[START OF RECORDS TO USE]
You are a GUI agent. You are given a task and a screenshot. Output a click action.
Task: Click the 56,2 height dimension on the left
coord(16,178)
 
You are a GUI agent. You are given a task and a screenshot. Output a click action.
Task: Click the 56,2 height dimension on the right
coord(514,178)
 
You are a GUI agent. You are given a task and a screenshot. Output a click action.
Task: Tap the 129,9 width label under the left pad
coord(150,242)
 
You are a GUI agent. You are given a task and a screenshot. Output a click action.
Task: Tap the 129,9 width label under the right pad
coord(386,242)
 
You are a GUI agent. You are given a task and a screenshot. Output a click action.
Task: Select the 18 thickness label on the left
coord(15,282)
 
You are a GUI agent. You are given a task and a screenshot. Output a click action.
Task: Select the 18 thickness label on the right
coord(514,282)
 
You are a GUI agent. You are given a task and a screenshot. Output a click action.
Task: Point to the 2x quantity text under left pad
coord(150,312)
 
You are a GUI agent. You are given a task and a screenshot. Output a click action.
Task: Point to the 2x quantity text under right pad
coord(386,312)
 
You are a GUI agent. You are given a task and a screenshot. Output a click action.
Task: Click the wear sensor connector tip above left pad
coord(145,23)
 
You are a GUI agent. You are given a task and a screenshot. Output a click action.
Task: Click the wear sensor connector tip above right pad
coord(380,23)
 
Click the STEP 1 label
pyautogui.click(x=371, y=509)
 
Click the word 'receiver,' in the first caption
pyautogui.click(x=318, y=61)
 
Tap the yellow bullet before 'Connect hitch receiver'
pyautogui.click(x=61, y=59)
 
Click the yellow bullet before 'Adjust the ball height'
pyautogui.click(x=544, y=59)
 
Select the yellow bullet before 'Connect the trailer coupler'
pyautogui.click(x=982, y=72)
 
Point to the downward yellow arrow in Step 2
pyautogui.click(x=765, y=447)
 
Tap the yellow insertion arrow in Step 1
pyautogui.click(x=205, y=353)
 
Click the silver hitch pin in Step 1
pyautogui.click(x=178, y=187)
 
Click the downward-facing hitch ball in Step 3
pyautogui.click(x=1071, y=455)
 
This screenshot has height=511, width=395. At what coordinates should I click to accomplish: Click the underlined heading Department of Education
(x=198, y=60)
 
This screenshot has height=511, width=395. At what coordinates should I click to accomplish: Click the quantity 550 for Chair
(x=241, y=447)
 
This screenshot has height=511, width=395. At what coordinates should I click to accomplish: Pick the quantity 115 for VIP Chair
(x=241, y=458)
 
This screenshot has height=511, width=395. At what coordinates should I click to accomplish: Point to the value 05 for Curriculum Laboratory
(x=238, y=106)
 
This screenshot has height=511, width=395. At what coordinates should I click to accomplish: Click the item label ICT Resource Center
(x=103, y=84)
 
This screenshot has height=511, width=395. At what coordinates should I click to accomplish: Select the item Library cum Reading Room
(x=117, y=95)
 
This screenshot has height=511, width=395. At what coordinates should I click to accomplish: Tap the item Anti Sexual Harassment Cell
[END OF RECORDS TO USE]
TASK: Copy the listing above word for word, keeping every line and its order unchanged.

EXPECTED ANSWER:
You are a GUI agent. You are given a task and a screenshot. Output a click action.
Task: Click the 56,2 height dimension on the left
coord(16,178)
 
You are a GUI agent. You are given a task and a screenshot. Output a click action.
Task: Click the 56,2 height dimension on the right
coord(514,178)
 
You are a GUI agent. You are given a task and a screenshot. Output a click action.
Task: Tap the 129,9 width label under the left pad
coord(150,242)
 
You are a GUI agent. You are given a task and a screenshot. Output a click action.
Task: Tap the 129,9 width label under the right pad
coord(386,242)
 
You are a GUI agent. You are given a task and a screenshot. Output a click action.
Task: Select the 18 thickness label on the left
coord(15,282)
 
You are a GUI agent. You are given a task and a screenshot. Output a click action.
Task: Select the 18 thickness label on the right
coord(514,282)
 
You are a GUI agent. You are given a task and a screenshot. Output a click action.
Task: Point to the 2x quantity text under left pad
coord(150,312)
 
You are a GUI agent. You are given a task and a screenshot. Output a click action.
Task: Point to the 2x quantity text under right pad
coord(386,312)
 
You are a GUI agent. You are given a task and a screenshot. Output a click action.
Task: Click the wear sensor connector tip above left pad
coord(145,23)
 
You are a GUI agent. You are given a task and a screenshot. Output a click action.
Task: Click the wear sensor connector tip above right pad
coord(380,23)
 
Click the STEP 1 label
pyautogui.click(x=371, y=509)
 
Click the word 'receiver,' in the first caption
pyautogui.click(x=318, y=61)
 
Tap the yellow bullet before 'Connect hitch receiver'
pyautogui.click(x=61, y=59)
 
Click the yellow bullet before 'Adjust the ball height'
pyautogui.click(x=544, y=59)
 
Select the yellow bullet before 'Connect the trailer coupler'
pyautogui.click(x=982, y=72)
 
Point to the downward yellow arrow in Step 2
pyautogui.click(x=765, y=447)
 
Tap the yellow insertion arrow in Step 1
pyautogui.click(x=205, y=353)
 
Click the silver hitch pin in Step 1
pyautogui.click(x=178, y=187)
 
Click the downward-facing hitch ball in Step 3
pyautogui.click(x=1071, y=455)
 
This screenshot has height=511, width=395. At what coordinates should I click to accomplish: Click the underlined heading Department of Education
(x=198, y=60)
 
This screenshot has height=511, width=395. At what coordinates should I click to accomplish: Click the quantity 550 for Chair
(x=241, y=447)
 
This screenshot has height=511, width=395. At what coordinates should I click to accomplish: Pick the quantity 115 for VIP Chair
(x=241, y=458)
 
This screenshot has height=511, width=395. At what coordinates should I click to accomplish: Point to the value 05 for Curriculum Laboratory
(x=238, y=106)
 
This screenshot has height=511, width=395. At what coordinates should I click to accomplish: Click the item label ICT Resource Center
(x=103, y=84)
 
This screenshot has height=511, width=395. At what coordinates should I click to accomplish: Select the item Library cum Reading Room
(x=117, y=95)
 
This screenshot has height=511, width=395. At what coordinates should I click to accomplish: Tap the item Anti Sexual Harassment Cell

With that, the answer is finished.